- **OBJECTIVES**
1/ Translate this sentence from the excerpt on Twitter research below into Spanish: "Network analysis (of the relationships among actors in a discussion; or among key themes) is undertaken using the open source application Gephi."
2/ Reproduce everything in the excerpt on Twitter research below from "For the first" down to "space. (Manovich 461)", without changing a word.

In order to process the data, we typically run a number of our own scripts (written in the programming language Gawk) which manipulate or filter the records in various ways, and apply a series of temporal, qualitative and categorical metrics to the data, enabling us to discern patterns of activity over time, as well as to identify topics and themes, key actors, and the relations among them; in some circumstances we may also undertake further processes of filtering and close textual analysis of the content of the tweets. Network analysis (of the relationships among actors in a discussion; or among key themes) is undertaken using the open source application Gephi. While a detailed methodological discussion is beyond the scope of this article, further details and examples of our methods and tools for data analysis and visualisation, including copies of our Gawk scripts, are available on our comprehensive project website, Mapping Online Publics.

In this article, we reflect on the technical, epistemological and political challenges of such uses of large-scale Twitter archives within media and communication studies research, positioning this work in the context of the phenomenon that Lev Manovich has called “big social data.” In doing so, we recognise that our empirical work on Twitter is concerned with a complex research site that is itself shaped by a complex range of human and non-human actors, within a dynamic, indeed volatile media ecology (Fuller), and using data collection and analysis methods that are in themselves deeply embedded in this ecology.

“Big Social Data”

As Manovich’s term implies, the Big Data paradigm has recently arrived in media, communication and cultural studies—significantly later than it did in the hard sciences, in more traditionally computational branches of social science, and perhaps even in the first wave of digital humanities research (which largely applied computational methods to pre-existing, historical “big data” corpora)—and this shift has been provoked in large part by the dramatic quantitative growth and apparently increased cultural importance of social media—hence, “big social data.” As Manovich puts it:

For the first time, we can follow [the] imaginations, opinions, ideas, and feelings of hundreds of millions of people. We can see the images and the videos they create and comment on, monitor the conversations they are engaged in, read their blog posts and tweets, navigate their maps, listen to their track lists, and follow their trajectories in physical space. (Manovich 461)

This moment has arrived in media, communication and cultural studies because of the increased scale of social media participation and the textual traces  that this participation leaves behind—allowing researchers, equipped with digital tools and methods, to “study social and cultural processes and dynamics in new ways” (Manovich 461). However, and crucially for our purposes in this article, many of these scholarly possibilities would remain latent if it were not for the widespread availability of Open APIs for social software (including social media) platforms. APIs are technical specifications of how one software application should access another, thereby allowing the embedding or cross-publishing of social content across Websites (so that your tweets can appear in your Facebook timeline, for example), or allowing third-party developers to build additional applications on social media platforms (like the Twitter user ranking service Klout), while also allowing platform owners to impose de facto regulation on such third-party uses via the same code. While platform providers do not necessarily have scholarship in mind, the data access affordances of APIs are also available for research purposes.

- **RAW RECORDS**
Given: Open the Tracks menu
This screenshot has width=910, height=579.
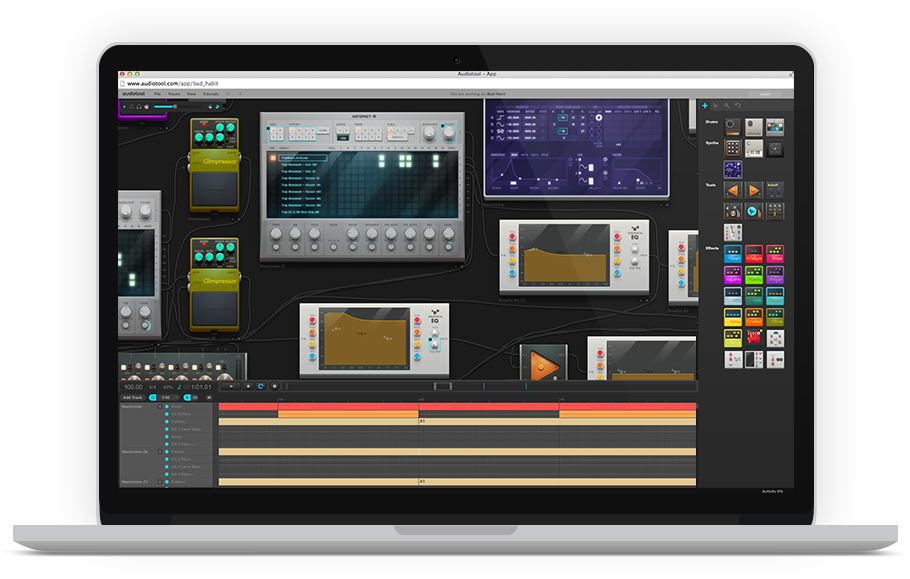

==

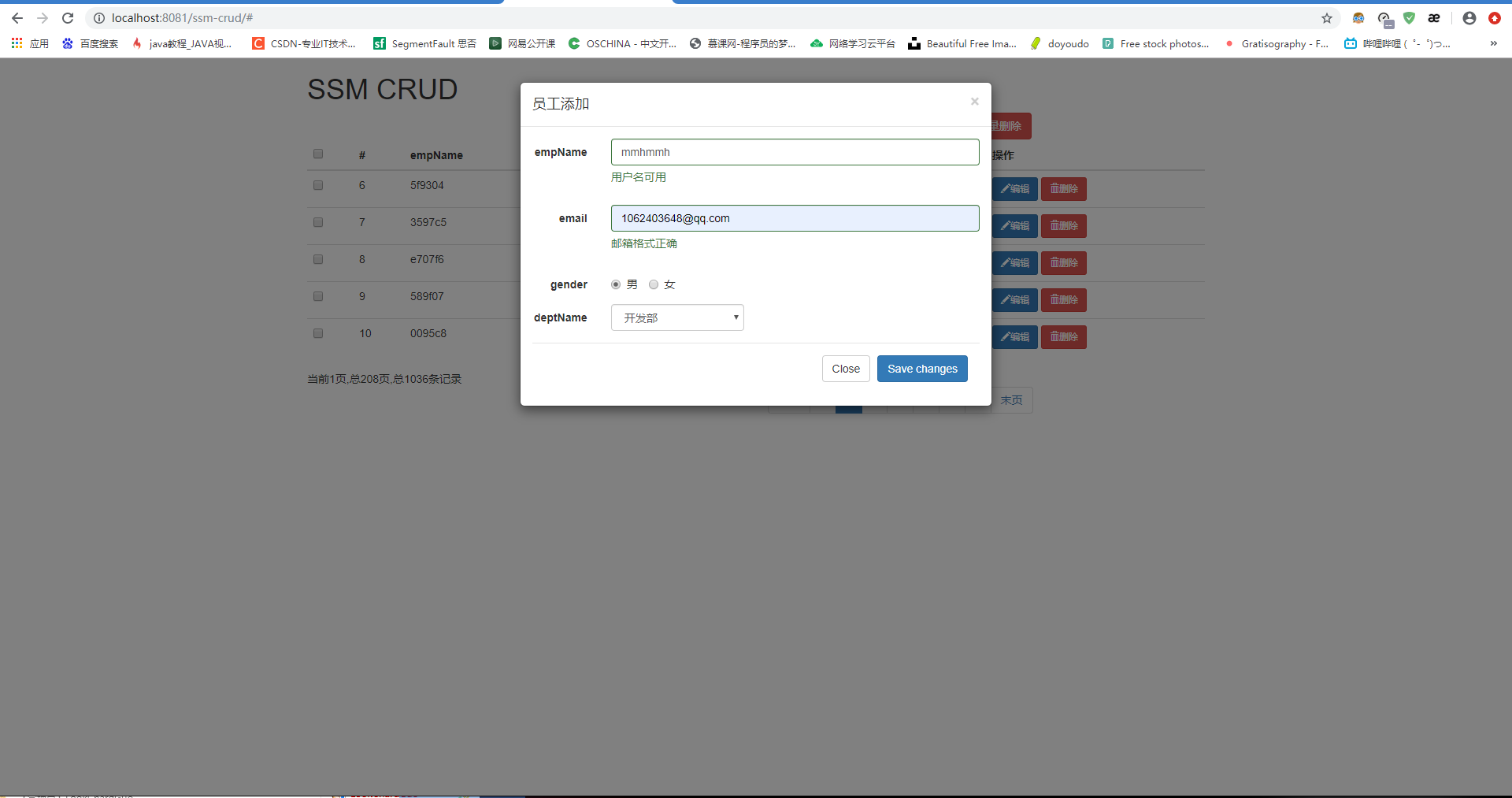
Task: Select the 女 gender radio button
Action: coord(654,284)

- **RESPONSES TO THE TASKS**
1/ El análisis de redes (de las relaciones entre los actores de una discusión, o entre temas clave) se lleva a cabo con la aplicación de código abierto Gephi.

2/
For the first time, we can follow [the] imaginations, opinions, ideas, and feelings of hundreds of millions of people. We can see the images and the videos they create and comment on, monitor the conversations they are engaged in, read their blog posts and tweets, navigate their maps, listen to their track lists, and follow their trajectories in physical space. (Manovich 461)